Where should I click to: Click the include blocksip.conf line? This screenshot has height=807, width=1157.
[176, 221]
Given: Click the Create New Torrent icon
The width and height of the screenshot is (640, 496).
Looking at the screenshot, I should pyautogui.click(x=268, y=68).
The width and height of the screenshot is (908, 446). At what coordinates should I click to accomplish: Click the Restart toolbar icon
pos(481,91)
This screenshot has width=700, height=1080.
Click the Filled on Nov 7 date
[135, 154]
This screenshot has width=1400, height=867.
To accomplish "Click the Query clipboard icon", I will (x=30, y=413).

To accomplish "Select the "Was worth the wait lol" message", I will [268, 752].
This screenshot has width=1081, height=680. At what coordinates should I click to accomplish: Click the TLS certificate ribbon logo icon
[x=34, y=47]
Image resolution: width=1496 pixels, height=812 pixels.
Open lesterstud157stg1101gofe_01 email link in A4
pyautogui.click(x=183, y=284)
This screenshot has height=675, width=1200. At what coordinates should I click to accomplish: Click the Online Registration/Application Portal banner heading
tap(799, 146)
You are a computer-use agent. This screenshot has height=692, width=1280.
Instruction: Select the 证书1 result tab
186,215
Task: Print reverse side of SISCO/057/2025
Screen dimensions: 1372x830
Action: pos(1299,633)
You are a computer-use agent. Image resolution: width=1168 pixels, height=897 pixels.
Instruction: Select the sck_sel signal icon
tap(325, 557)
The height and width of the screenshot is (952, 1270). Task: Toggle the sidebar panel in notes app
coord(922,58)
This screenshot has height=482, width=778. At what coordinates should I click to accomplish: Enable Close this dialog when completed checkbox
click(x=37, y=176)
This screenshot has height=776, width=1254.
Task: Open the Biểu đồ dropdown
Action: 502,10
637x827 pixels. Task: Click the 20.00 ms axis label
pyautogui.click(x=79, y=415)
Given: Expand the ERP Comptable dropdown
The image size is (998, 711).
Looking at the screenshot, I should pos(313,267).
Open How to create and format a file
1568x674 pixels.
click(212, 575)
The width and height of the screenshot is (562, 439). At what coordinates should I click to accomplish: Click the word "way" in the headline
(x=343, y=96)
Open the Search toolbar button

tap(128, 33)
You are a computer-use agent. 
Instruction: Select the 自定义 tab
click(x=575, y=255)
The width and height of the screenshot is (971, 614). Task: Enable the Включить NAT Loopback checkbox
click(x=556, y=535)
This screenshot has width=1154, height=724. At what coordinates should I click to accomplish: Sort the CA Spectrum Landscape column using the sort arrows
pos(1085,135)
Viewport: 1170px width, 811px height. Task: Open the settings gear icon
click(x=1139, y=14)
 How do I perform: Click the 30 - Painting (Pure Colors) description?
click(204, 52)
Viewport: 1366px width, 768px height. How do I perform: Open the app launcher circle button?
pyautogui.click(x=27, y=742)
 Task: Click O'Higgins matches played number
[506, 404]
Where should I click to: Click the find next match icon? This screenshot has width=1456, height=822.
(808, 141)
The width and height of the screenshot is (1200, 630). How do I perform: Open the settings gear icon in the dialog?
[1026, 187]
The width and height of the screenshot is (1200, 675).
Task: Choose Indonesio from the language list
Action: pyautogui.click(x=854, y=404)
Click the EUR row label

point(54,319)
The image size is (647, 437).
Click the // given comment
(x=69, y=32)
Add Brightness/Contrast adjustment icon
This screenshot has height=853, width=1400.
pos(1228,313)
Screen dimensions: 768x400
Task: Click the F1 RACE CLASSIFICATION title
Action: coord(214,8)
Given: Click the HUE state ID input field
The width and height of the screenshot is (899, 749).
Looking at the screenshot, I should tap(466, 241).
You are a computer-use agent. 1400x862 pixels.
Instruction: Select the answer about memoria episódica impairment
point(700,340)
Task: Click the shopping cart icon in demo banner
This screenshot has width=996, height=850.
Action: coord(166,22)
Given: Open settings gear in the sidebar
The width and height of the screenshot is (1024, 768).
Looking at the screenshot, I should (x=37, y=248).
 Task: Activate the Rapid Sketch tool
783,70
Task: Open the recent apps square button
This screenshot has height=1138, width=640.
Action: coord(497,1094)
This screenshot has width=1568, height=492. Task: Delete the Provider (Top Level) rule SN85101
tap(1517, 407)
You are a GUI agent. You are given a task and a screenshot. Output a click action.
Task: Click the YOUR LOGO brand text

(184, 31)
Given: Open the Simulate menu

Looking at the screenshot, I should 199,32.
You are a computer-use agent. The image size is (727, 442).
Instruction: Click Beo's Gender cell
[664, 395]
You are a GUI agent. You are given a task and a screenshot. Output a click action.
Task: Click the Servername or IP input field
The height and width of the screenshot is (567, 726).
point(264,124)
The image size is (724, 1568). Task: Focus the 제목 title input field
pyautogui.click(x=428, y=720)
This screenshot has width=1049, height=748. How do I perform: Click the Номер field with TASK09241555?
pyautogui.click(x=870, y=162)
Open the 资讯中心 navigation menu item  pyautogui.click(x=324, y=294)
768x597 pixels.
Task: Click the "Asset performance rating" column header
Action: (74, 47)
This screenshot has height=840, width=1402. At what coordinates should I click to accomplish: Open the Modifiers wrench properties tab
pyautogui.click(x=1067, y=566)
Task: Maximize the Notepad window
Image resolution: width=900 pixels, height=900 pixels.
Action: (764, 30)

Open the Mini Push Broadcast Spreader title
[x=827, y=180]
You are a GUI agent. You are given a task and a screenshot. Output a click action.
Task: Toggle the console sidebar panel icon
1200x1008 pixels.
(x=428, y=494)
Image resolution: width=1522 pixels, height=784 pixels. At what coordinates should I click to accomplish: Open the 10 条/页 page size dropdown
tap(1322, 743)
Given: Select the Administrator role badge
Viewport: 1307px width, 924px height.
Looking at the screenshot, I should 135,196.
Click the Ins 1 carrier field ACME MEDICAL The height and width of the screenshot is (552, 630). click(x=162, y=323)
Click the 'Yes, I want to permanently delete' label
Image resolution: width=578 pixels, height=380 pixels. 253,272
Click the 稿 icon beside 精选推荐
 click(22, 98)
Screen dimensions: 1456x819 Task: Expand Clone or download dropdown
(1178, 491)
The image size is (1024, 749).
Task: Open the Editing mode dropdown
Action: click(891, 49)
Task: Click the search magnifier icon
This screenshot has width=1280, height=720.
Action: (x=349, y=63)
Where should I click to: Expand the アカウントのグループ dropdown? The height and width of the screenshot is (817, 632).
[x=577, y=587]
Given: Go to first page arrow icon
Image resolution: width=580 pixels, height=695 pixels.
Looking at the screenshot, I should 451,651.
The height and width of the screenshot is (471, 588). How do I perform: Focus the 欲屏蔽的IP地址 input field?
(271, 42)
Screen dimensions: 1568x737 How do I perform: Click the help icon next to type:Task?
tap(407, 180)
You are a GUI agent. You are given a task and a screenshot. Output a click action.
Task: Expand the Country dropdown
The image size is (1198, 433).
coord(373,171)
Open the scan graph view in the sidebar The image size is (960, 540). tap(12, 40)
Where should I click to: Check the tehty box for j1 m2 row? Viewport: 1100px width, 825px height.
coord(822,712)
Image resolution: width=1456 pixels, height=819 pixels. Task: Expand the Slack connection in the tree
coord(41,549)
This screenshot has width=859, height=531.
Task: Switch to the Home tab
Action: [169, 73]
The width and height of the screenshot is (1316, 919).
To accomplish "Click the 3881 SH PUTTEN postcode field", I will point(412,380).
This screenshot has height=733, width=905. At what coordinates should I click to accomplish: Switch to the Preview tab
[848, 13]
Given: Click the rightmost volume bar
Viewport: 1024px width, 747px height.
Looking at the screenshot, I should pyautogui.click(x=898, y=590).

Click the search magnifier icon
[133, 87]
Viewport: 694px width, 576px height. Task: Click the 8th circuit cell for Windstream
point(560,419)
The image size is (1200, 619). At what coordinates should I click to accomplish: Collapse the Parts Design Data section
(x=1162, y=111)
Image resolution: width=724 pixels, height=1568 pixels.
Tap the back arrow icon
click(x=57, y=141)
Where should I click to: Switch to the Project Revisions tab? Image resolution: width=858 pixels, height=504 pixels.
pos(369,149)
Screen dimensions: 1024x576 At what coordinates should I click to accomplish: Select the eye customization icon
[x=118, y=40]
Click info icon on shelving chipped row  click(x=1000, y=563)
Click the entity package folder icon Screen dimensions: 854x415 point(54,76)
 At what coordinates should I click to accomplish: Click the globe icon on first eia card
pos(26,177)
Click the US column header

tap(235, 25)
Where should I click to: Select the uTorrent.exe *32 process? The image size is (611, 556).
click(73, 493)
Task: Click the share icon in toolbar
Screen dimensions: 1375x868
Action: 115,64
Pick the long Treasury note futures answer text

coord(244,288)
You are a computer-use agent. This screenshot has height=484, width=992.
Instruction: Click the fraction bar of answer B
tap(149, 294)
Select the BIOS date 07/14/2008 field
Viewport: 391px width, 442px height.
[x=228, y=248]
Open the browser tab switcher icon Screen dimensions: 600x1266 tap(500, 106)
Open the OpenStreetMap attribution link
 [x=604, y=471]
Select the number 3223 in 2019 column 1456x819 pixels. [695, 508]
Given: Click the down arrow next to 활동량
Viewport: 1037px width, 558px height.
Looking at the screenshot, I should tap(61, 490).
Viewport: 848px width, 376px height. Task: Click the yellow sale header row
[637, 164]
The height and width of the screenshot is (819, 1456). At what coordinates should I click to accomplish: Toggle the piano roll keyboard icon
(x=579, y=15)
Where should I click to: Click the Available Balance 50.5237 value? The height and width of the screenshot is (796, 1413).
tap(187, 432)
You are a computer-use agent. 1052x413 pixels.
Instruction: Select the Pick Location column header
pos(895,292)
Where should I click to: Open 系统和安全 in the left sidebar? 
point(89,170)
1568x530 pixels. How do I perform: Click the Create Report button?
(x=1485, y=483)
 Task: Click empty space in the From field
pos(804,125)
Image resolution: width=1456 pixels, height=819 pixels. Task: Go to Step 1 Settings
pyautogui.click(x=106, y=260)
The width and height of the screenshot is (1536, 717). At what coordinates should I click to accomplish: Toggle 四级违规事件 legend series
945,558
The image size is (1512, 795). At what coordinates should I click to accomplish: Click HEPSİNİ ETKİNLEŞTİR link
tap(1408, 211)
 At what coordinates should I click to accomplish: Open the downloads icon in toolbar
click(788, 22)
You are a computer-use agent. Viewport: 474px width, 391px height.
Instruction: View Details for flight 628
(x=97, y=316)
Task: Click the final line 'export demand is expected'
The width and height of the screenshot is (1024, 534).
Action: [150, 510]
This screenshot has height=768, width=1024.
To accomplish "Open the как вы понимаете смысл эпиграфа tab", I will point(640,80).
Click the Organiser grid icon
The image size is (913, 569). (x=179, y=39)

━━━━━━━━━━

## AIM
Output the items from the start through the line containing "[x=34, y=47]", copying each line exactly as it appears.

## EXERCISE ANSWER
Where should I click to: Click the include blocksip.conf line? This screenshot has height=807, width=1157.
[176, 221]
Given: Click the Create New Torrent icon
The width and height of the screenshot is (640, 496).
Looking at the screenshot, I should pyautogui.click(x=268, y=68).
The width and height of the screenshot is (908, 446). At what coordinates should I click to accomplish: Click the Restart toolbar icon
pos(481,91)
This screenshot has width=700, height=1080.
Click the Filled on Nov 7 date
[135, 154]
This screenshot has width=1400, height=867.
To accomplish "Click the Query clipboard icon", I will (x=30, y=413).

To accomplish "Select the "Was worth the wait lol" message", I will [268, 752].
This screenshot has width=1081, height=680. At what coordinates should I click to accomplish: Click the TLS certificate ribbon logo icon
[x=34, y=47]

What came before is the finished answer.